Geronimo

»Den Leser verführen«

Leon de Winter Foto: dpa

Herr de Winter, von Marcel Reich-Ranicki ist der Ausspruch überliefert: »Wenn Sie etwas ganz besonders Dummes hören wollen, muss man einen Schriftsteller nur nach seiner politischen Meinung fragen.« Wie denken Sie darüber?
Ich bin davon überzeugt, dass Schriftsteller weder mehr noch weniger Ahnung von Politik haben als zum Beispiel Handwerker oder Köche. Mein Freund Henryk M. Broder hat zur politischen Meinung von Intellektuellen einmal gesagt: Die ist so irrelevant wie der Einfluss des Wasserstandes der Wolga bei Nischni Nowgorod auf das Wohlbefinden der Zwergbiber im Zoo von Wanne-Eickel. Wenn ich mich recht erinnere, wendete sich Reich-Ranicki mit dem Zitat aber vor allem gegen die Engagierte Literatur, der politische Stellungnahmen wichtiger sind als die Darstellung der Bedingungen des Menschseins.
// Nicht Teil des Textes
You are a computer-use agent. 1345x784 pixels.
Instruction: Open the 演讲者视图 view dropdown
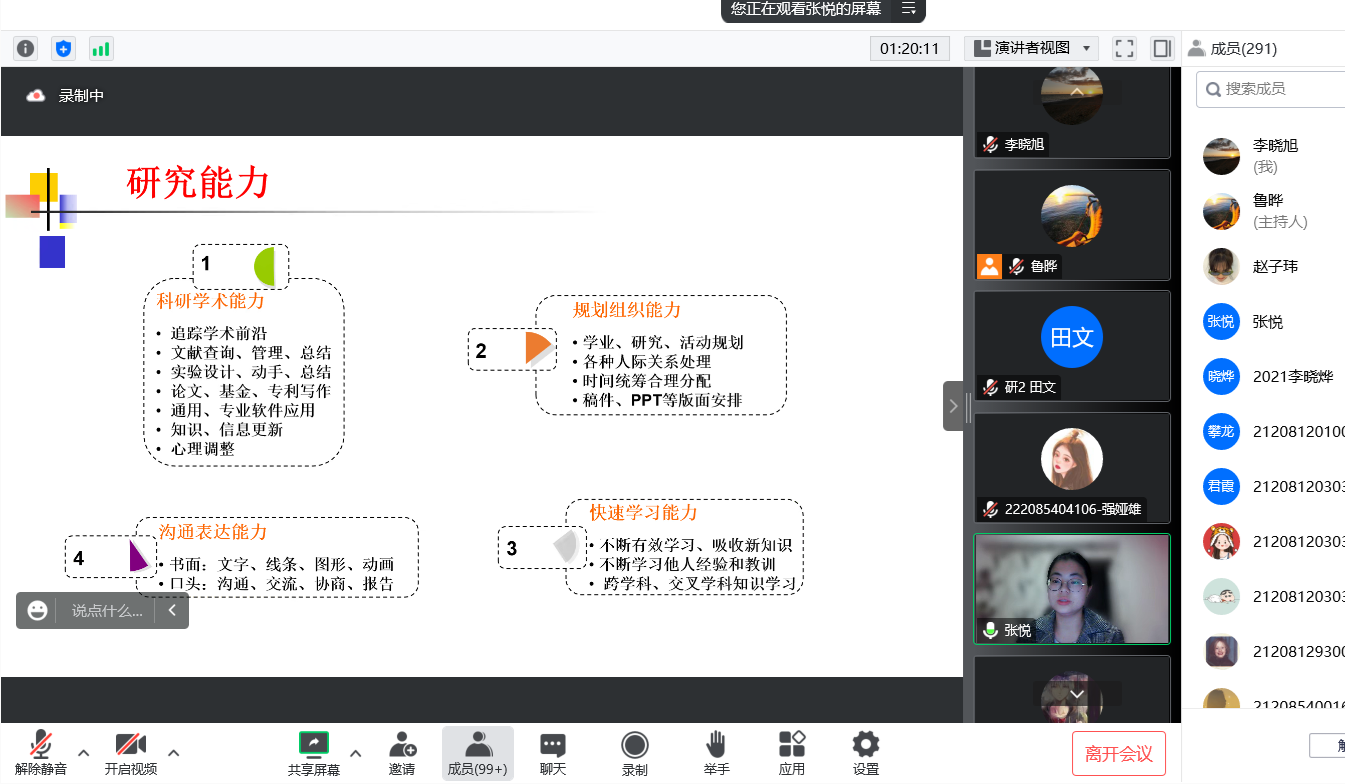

Wie politisch also darf oder sollte die Literatur demnach sein?
Literatur darf alles, solange sie nicht langweilt. Stücke von Shakespeare etwa konfrontieren uns mit politischen Fragen. Zugleich handeln sie aber auch von der Conditio humana. Sie fragen nach unseren Hoffnungen, Träumen und Ängsten und erzählen von Liebe, Trauer, Hoffnungslosigkeit und Tod. Guter Literatur merkt man nicht an, dass sie womöglich auch eine politische Botschaft enthält. Bei schlechter Literatur merkt man die Absicht und ist verstimmt.

Ihr neuer Roman »Geronimo« ist wie jedes Ihrer Bücher hochpolitisch und erzählt auf abenteuerliche Weise die Ergreifung des Al-Qaida-Anführers Osama bin Laden neu. Wie kommt man auf einen solchen Plot?
(lacht) Ich denke vor jedem neuen Roman: Das klappt nie! Viel zu viele Themen, politisch völlig überfrachtet, keine Chance. Dann beginnt das Handwerk: Bei »Geronimo« habe ich ein Jahr lang an der dramatischen Struktur gearbeitet. Die Hauptfrage ist: Wie kann ich den Leser verführen? Am Ende klappt es entgegen jeder Hoffnung irgendwie doch immer.

»Geronimo« spielt auch mit den Verschwörungstheorien, die im Zusammenhang mit bin Laden kursieren. Warum ist die Frage so faszinierend, ob die Jagd wirklich so verlaufen ist, wie offiziell verlautbart wird?
Es gibt keine Bilder oder Videos von seiner Tötung. Die Amerikaner sagen, dass das Material versehentlich gelöscht wurde – ein Freibrief für Verschwörungstheorien. Hinzu kommt die Frage, ob es wirklich notwendig und auch moralisch in Ordnung war, ihn zu töten.

Wie denken Sie darüber?
Natürlich hätte man ihn lebend in die USA überstellen können. Aber denken Sie nur daran, wie bin Laden sich vor Gericht hätte in Szene setzen und agitieren können. Das wollten die Amerikaner aus gutem Grund vermeiden. Und ob es koscher war, ihn zu töten? Man soll sich nie über den Tod eines Menschen freuen. Aber weinen muss man über bin Ladens Tod auch nicht. Sein Tod ist kein Verlust für die Menschheit.

Mit dem niederländischen Schriftsteller sprach Philipp Peyman Engel.